Over the years, South Whidbey resident John Norris has found a number of curious items in storage lockers around Whidbey.
His latest discovery may not be as exciting as a human skull or a 17th century cannon — both are former finds — but it is a bona fide piece of Western Washington history that could be over 100 years old.
Recently, while helping a former Clinton resident move out of his home, Norris found a weathered toolbox containing custom-made tools that had been hand-forged for a plywood worker who was employed at a mill in Olympia during the first half of the 20th century.
“It’s a rare find,” Norris said. “It’s something that you’ll never find. He was a special guy who had special-made tools and I rescued it from the dump. That was going to be history gone.”
The worker, Luther Tallent, was born in 1904. When he was a young man, he moved from Tennessee to Olympia. He was a hand patcher at a plywood mill owned by the Washington Veneer Company, which no longer exists today.
According to his son, Luke Tallent, he was responsible for patching any knot or defect that would show up in the plywood. Luther would make a football-shaped patch with the edges of two curved chisels, paste some glue in and add a new piece of plywood to fill the hole.
It was a job that likely became mechanized in the post-World War II era.
“The minute I saw those, being a picker, I’m like, ‘Oh, I need to find out where those belong,’” Norris said of the tools. He procured them from Luke, who was looking to downsize on his possessions as he prepared for his move off the island.
Norris contacted the Olympia Historical Society and is currently in negotiations with members of the society about donating the tools to its museum collection.
Collections Manager Susan Goff said she was able to find records indicating that Luther began working for the Washington Veneer Company in 1940. A few years before that, he worked at a similar operation that ended up being acquired by the Washington Veneer Company.

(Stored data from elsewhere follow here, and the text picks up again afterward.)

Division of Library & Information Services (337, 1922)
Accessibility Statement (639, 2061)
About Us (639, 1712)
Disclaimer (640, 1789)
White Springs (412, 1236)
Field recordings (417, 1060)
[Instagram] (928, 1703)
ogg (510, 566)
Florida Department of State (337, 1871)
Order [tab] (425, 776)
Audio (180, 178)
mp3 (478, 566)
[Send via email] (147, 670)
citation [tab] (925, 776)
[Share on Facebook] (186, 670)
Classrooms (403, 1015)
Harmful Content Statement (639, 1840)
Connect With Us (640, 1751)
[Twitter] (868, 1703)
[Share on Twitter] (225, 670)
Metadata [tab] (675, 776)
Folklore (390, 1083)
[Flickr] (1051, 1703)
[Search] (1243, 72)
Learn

The Washington Veneer Company was sold to the Georgia-Pacific Corporation in 1948 and all mills owned by it were closed down by 1969. Luther may have been a plywood worker there until the 1950s or 1960s.
“He worked there as long as I could remember, until Georgia-Pacific closed up the plant,” Luke said of his late father, who passed away sometime during the 1980s.
Today, a farmers market occupies the site where the former mill in Olympia once stood.
The Washington Veneer Company was started in 1924 by Ed Westman, who, years earlier, had been successful in starting a rival plywood company by the name of Olympia Veneer Company. He was persuaded to resign from his role at Olympia Veneer Company in order to start the new plywood company.
A couple was married atop the towering Washington Veneer smokestack as a publicity stunt in 1929. A cameraman captured footage of the big event, which can still be viewed today.
Plywood was a desirable material for building homes and fulfilling wartime needs.
The handmade patching tools Luther used were likely either made just for him or were passed down from the plywood worker who did the job before him. The tools contain no maker’s mark and could potentially be over a century old. Norris observed that despite their age, they are still razor-sharp.
“I would imagine at that time that a set of tools would have been pretty expensive,” Luke said.
Later in his career, Luther developed an allergy to the patching glue. He started doing other jobs at the plant, including adjusting the saws.
“He liked working with wood and he liked working with his hands,” Luke said. “Other than that, it was a way to provide for the family.”
Other items in the toolbox include a hammer, a horseshoe and handmade nails a few inches long. The box is affixed with an old lock that has a “S” insignia on it that is eerily similar to the new Seattle Kraken logo.
“It would be a sin to use them for anything else,” Norris said of the tools. “They are worthless in the eye of a new beholder, in 2021. Back in the day, they were priceless.”
Goff expressed excitement about adding the tools to the Olympia Historical Society’s museum collection. The society is currently in the process of establishing a museum location to display the tools, alongside other artifacts that tell the industrial history of the state’s capital.
Luther Tallent’s plywood tools will be the first of their kind in the new museum.
“There are families who don’t think about sharing this wonderful wealth of information of things,” she said. “It’s really great.”
Luke agreed that he thought a museum would be a fitting final resting place for his father’s tools.